Biden urges action on climate change at global COP26 summit
Starting on Sunday, October 31, world leaders from over 197 countries met for the two-week U.N. COP26 global climate change summit to address the growing crisis of global warming and develop plans for combatting further damage. At the Glasgow summit, President Biden pitched his $1.75 trillion spending package and detailed the $555 billion plan of climate initiatives it includes before the crowd of global leaders, each of which signed the United Nations Framework Convention on Climate Change (UNFCCC) – a treaty that came into force in 1994.
Biden and other world leaders such as Boris Johnson, Prime Minister of Britain, and Ram Nath Kovind, President of India, made very bold statements at COP26 stating that they all need to do better and hold each other accountable for their waste and disregard of the effects of mass carbon emissions.
“Glasgow must be the kickoff of a decade of ambition and innovation to preserve our shared future. Climate change is already ravaging the world… it’s destroying people’s lives and livelihoods and doing it every single day.” He added,“it’s costing our nation’s trillions of dollars, record heat and drought, fueling more widespread and more intense wildfires in some places and crop failures in others, record flooding, and what used to be once in a century storms are now happening every few years.”
His $555 billion plan for addressing the climate crisis, with initiatives divided between the Build Back Better Plan and the recently passed bipartisan infrastructure package, aims to “preserve our shared future”. These plans aim to reduce carbon emissions by well over one gigaton by 2030, reduce clean energy costs for working families, making cleaner air and water, create hundreds of thousands of good-paying, union jobs, and advance environmental justice.
“We’re gonna cut U.S. greenhouse gas emissions well over a gigaton by 2030, while making it more affordable for consumers to save on their own energy bills with tax credits for things like installing solar panels weatherizing their homes. Lowering energy prices will also deliver cleaner air and water for our children,” Biden said during a speech at the summit.
The White House also wants to launch the President’s Emergency Plan for Adaptation and Resilience (PREPARE).

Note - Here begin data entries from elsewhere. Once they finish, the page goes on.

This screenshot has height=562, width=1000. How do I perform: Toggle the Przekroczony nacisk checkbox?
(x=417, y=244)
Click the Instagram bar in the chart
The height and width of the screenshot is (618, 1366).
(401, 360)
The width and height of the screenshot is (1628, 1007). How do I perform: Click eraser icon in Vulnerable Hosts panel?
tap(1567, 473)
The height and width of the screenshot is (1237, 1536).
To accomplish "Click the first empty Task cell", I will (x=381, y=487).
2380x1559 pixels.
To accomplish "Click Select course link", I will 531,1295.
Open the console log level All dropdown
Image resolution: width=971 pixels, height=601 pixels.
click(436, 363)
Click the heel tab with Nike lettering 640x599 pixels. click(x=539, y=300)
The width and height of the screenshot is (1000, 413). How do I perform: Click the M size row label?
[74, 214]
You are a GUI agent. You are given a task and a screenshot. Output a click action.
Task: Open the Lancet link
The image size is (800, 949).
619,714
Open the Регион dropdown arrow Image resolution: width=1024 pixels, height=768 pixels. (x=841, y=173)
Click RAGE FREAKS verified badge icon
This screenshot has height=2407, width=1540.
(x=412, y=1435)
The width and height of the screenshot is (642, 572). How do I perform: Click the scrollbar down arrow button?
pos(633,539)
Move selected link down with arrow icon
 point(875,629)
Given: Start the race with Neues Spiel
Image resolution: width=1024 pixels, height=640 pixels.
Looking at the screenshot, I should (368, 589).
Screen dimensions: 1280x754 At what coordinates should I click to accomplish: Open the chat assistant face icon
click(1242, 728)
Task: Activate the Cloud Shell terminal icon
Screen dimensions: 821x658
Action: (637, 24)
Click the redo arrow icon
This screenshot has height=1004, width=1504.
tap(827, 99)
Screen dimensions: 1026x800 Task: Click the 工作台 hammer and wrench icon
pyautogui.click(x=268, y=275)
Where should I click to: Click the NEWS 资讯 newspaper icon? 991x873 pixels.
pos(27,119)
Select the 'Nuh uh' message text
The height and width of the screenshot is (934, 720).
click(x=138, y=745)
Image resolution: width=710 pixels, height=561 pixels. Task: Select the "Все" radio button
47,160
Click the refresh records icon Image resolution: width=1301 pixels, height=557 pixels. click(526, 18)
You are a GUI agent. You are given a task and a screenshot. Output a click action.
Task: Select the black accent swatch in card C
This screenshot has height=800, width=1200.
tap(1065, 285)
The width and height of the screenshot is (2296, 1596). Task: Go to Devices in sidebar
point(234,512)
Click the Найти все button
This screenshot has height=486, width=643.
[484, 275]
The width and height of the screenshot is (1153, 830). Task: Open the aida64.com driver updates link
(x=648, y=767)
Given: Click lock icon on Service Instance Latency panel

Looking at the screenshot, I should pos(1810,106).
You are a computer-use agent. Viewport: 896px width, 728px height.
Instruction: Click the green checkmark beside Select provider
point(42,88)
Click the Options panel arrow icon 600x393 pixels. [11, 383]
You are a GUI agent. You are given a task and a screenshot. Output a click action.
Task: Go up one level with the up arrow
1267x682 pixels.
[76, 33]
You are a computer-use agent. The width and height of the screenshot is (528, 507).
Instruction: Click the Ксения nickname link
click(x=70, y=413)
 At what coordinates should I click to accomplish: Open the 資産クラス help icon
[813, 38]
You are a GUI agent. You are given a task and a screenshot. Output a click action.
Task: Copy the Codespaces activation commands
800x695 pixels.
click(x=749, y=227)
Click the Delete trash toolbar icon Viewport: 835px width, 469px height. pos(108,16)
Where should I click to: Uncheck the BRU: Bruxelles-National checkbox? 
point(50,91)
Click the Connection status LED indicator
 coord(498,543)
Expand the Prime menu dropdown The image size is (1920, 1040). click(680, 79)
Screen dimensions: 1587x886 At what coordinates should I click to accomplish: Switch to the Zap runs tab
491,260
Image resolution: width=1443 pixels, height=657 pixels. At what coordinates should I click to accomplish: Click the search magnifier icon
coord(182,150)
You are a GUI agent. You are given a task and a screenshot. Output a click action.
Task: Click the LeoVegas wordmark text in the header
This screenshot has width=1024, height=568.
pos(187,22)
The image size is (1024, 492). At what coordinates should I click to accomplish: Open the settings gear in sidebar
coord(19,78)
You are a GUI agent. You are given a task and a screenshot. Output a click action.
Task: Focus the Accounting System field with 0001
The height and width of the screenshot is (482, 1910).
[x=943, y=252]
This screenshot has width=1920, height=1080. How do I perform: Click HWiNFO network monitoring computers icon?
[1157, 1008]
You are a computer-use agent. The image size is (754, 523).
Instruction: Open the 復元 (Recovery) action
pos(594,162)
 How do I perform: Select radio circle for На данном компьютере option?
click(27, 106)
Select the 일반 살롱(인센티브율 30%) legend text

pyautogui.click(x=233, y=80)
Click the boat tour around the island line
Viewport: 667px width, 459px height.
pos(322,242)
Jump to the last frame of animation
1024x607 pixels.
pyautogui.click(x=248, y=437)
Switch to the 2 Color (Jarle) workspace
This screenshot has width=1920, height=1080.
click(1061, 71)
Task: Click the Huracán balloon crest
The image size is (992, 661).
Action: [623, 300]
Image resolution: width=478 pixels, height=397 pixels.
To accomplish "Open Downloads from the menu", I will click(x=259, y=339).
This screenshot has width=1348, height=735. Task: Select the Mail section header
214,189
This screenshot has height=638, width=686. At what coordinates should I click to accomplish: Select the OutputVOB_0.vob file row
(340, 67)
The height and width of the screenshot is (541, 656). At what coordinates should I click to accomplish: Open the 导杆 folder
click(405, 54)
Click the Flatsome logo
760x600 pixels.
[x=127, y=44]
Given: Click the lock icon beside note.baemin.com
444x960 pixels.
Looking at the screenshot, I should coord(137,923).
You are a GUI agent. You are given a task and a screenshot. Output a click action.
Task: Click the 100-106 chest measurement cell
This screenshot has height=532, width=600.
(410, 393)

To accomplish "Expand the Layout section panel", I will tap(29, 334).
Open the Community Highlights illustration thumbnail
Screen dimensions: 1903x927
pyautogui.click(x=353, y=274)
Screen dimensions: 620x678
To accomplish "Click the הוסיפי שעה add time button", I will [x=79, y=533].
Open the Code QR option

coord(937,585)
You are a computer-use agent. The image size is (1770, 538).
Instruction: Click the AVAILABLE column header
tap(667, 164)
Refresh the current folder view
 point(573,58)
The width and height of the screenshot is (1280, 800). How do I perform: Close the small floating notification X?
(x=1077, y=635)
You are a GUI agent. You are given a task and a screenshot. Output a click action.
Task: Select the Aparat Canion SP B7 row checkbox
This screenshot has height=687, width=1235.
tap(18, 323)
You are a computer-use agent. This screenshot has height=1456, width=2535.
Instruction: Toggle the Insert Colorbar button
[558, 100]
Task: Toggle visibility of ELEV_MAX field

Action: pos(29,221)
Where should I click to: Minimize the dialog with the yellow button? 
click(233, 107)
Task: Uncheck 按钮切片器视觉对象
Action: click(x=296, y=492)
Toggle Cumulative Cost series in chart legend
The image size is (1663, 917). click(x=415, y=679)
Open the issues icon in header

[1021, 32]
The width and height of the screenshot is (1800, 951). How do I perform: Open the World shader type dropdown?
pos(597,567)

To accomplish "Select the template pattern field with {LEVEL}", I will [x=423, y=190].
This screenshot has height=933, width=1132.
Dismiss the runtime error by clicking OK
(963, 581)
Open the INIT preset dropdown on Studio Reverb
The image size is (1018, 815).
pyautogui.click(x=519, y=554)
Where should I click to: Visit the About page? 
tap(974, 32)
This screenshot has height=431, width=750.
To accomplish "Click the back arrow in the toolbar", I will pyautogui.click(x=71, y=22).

PREPARE is a $3 billion plan in adaptation finance that will start by 2024 and is the largest U.S. commitment ever made to reduce climate impacts on those most vulnerable to climate change worldwide.
They also aim to submit the First U.S. Adaptation Communication under the Paris Agreement and release the U.S. Long-Term Strategy to meet their 2050 goal — consistent with limiting global warming to less than 1.5° C.
Over the two-week conference, these 197 countries strategized on how to protect communities and natural habitats, mobilize finance with an eye on climate change, cooperate and work together on climate action. They also emphasized their aim to eventually bring carbon emissions down to “net zero,” but have yet to explain how they plan to do so.
Biden plans on taking full accountability for the U.S.’s progress towards his goals, stating, “we’ll demonstrate to the world that the United States is not only back at the table, but hopefully leading by the power of our example.”
“I know this hasn’t been the case and that's why my administration is working overtime to show that our climate commitment is action not words,” Biden added.